Wildcat mines are still common in the jungle-filled area, and it is unclear if Venezuela has a sustainable plan to reduce their presence.
While Venezuela’s stones are not “blood diamonds” as such, the pact’s founders fear their existence may give other diamond-producing nations, like Zimbabwe, an excuse to turn a blind eye to other violations of the Kimberley pact.
Diamonds from Venezuela
Diamonds were first discovered in Venezuela in 1902. There followed sporadic and limited production from that point until 1913. In 1915, diamondiferous fields were discovered in Rio Paragua and Rio Caroni.

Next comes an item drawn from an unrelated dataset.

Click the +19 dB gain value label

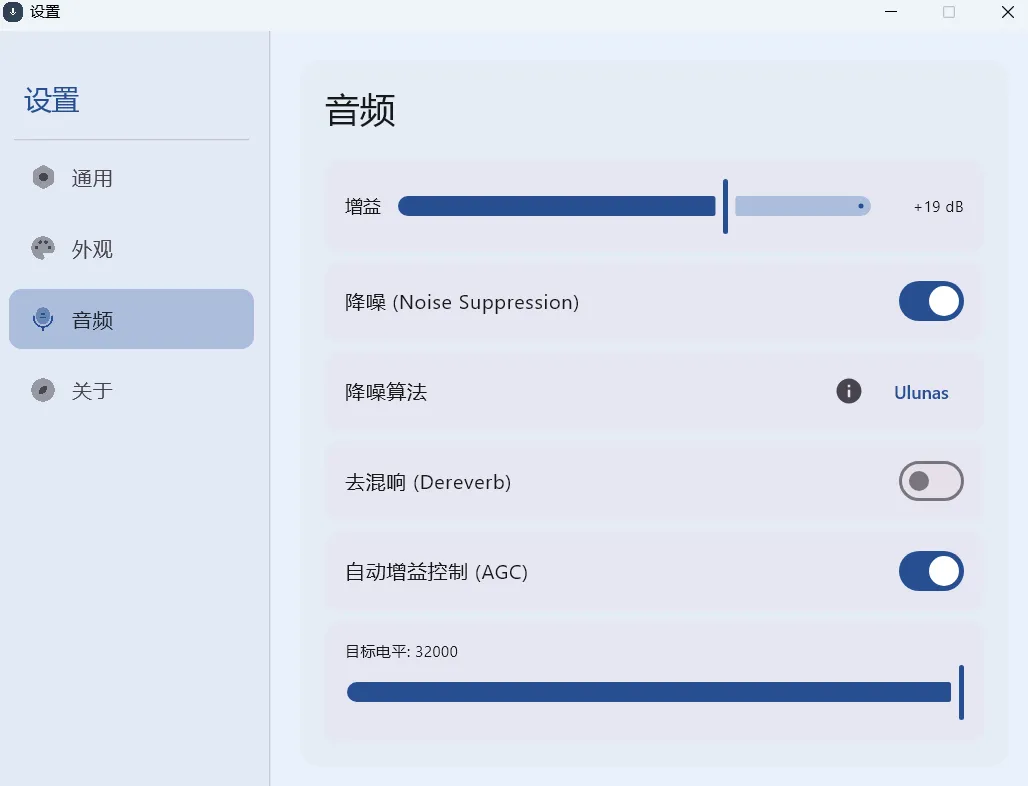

The first diamond company was formed, known as Compania Anonima El Pao, which lasted until 1943.
Around 1927, the settlers arrived in Gran Sabana, and by 1930, diamond exploitation had initiated with Brazilian collaboration. While considerable mining activity ensued at the Paratepui and Rio Surukun areas, production was limited. Gradually, additional diamond sites were exploited at the upper Caroni River (Santa Teresa, Agua Negra, Salva La Patria, El Vale, and El Polaco). However, production was limited and inconsistent through 1942.
In 1942, the recovery of a 154-carat diamond crystal, the largest found in Venezuela and known as El Liberdador, created intense interest and a diamond rush followed. That same year, additional diamondiferous areas were discovered at Rio Icabaru, Rio Uaiparu, Guari, and others. In subsequent years still other areas were exploited: In Gran Sabana, Uriman, Capaura, and Avequi in 1943; Cinco Ranchos in 1950; and in the fields at upper Paragua: El Casabe, Manare, Oris, Asa, and Chiguao in 1954.
The introduction of mass mechanized mining operations then dramatically increased the production of Venezuelan diamonds. Diamondiferous areas at the lower Caroni — Caruachi, Playa Blanca, Rio Claro, and Merey – were exploited in 1961. In 1963, the practical gold and diamond method of mechanized barges, known locally as chupadoras, was introduced, which also resulted in a considerable increase in production. In 1968, the rich deposits of San Salvador de Paul and the nearby areas of Rio Parupa were exploited, followed by the most important diamondiferous deposits at Guianiamo in 1970. Guianiamo alone produced 85% of the total gem-quality diamonds mined in Venezuela for the period 1970-1978. During the last decade, diamond production there has risen steadily.
Alluvial diamonds are mined by local workers in small syndicates. The main areas are Santa Elana in the southernmost part of the country on the border with Brazil and the Guaniamo River in Western Venezuela where diamondiferous kimberlite sills were discovered in 1972.
Venezuela “voluntarily” withdrew from the Kimberley Process for two years in 2008 after it was threatened with expulsion. It seems that there has since been little effort made to make changes, as diamond mining and smuggling continue unabated. There have been no official diamond exports from Venezuela for many years despite an active mining sector.